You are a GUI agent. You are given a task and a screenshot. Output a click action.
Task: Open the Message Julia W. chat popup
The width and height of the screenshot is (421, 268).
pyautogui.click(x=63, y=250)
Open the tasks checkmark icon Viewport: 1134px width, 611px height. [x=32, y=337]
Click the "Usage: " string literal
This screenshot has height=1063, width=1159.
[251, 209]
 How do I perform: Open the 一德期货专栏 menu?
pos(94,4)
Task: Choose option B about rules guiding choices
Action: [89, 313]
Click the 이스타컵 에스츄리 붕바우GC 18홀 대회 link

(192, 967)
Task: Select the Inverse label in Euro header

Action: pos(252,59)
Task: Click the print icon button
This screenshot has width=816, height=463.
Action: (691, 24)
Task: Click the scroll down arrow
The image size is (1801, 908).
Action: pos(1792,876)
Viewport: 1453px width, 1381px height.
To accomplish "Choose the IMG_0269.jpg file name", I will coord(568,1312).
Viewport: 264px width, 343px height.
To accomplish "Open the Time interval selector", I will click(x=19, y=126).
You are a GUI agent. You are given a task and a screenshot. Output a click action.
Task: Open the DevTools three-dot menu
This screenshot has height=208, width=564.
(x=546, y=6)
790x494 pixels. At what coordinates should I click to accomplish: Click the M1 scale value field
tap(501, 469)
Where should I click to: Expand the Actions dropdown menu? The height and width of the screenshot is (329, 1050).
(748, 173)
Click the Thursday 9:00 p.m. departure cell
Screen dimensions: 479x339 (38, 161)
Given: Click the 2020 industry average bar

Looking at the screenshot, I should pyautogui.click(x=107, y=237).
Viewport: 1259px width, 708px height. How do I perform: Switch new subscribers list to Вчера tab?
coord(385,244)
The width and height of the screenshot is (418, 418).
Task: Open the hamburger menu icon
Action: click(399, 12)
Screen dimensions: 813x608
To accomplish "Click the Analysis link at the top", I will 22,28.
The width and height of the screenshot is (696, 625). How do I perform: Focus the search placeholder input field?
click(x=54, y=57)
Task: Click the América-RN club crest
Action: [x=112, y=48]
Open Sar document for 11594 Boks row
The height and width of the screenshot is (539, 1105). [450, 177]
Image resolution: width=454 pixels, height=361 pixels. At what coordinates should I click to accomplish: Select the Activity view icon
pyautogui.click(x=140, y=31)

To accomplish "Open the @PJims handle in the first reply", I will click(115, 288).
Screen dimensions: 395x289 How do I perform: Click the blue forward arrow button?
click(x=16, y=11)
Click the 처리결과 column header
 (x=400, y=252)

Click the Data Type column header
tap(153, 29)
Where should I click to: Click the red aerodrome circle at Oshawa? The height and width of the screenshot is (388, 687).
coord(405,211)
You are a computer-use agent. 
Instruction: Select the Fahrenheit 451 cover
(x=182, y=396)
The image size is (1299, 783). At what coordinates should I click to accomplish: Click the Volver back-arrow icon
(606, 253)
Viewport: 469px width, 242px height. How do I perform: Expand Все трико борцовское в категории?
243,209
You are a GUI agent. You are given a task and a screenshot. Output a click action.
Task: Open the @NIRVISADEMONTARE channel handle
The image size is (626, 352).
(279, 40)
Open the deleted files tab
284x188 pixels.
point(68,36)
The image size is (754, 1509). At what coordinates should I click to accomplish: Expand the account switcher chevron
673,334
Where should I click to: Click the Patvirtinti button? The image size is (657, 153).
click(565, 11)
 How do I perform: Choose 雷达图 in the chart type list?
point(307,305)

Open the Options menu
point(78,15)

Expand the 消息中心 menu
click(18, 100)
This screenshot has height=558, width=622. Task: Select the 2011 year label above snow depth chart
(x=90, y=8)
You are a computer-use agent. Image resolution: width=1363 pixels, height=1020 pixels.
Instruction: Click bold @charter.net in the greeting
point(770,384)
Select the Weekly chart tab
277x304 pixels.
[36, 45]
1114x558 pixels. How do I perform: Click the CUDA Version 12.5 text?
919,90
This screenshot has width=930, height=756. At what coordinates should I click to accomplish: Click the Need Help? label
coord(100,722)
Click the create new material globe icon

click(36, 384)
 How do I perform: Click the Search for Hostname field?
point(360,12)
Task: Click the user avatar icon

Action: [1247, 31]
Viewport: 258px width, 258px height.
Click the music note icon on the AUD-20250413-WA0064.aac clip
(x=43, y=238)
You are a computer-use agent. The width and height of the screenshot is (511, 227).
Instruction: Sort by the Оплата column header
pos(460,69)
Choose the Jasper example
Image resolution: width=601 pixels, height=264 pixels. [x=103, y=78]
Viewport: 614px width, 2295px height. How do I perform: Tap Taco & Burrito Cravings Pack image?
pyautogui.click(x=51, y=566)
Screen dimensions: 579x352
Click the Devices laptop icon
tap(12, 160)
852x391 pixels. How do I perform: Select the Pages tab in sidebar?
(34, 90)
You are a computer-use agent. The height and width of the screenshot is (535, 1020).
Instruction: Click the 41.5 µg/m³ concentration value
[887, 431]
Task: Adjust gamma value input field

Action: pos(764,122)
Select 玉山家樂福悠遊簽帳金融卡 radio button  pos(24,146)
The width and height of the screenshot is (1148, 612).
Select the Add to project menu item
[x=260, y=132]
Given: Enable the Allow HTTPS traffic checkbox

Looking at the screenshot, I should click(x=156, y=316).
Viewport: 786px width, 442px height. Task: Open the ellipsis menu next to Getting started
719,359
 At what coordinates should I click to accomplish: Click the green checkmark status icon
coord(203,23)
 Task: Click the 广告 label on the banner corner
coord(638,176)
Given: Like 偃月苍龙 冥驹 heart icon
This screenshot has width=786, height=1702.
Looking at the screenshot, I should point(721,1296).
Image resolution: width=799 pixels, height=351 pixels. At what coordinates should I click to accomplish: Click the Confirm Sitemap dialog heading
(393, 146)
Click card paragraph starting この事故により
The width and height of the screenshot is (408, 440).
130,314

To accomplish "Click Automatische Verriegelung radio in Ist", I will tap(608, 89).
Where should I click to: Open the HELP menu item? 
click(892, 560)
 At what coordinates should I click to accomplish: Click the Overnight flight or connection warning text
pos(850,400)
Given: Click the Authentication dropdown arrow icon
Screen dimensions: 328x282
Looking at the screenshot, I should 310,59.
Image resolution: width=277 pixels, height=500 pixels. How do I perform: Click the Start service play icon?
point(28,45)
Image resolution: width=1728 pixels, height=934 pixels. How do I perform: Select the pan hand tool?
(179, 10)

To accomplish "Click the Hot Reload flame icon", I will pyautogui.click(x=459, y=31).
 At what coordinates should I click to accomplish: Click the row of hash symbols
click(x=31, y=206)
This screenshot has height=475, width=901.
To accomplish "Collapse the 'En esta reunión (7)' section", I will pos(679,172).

━━━━━━

*WHAT IS NEEDED*
Lines from the entries that contain the string "agent" must be found and copied.

*EXERCISE OUTPUT*
You are a GUI agent. You are given a task and a screenshot. Output a click action.
You are a GUI agent. You are given a task and a screenshot. Output a click action.
You are a computer-use agent. 
You are a GUI agent. You are given a task and a screenshot. Output a click action.
You are a computer-use agent. Image resolution: width=1363 pixels, height=1020 pixels.
You are a computer-use agent. The width and height of the screenshot is (511, 227).
You are a computer-use agent. The height and width of the screenshot is (535, 1020).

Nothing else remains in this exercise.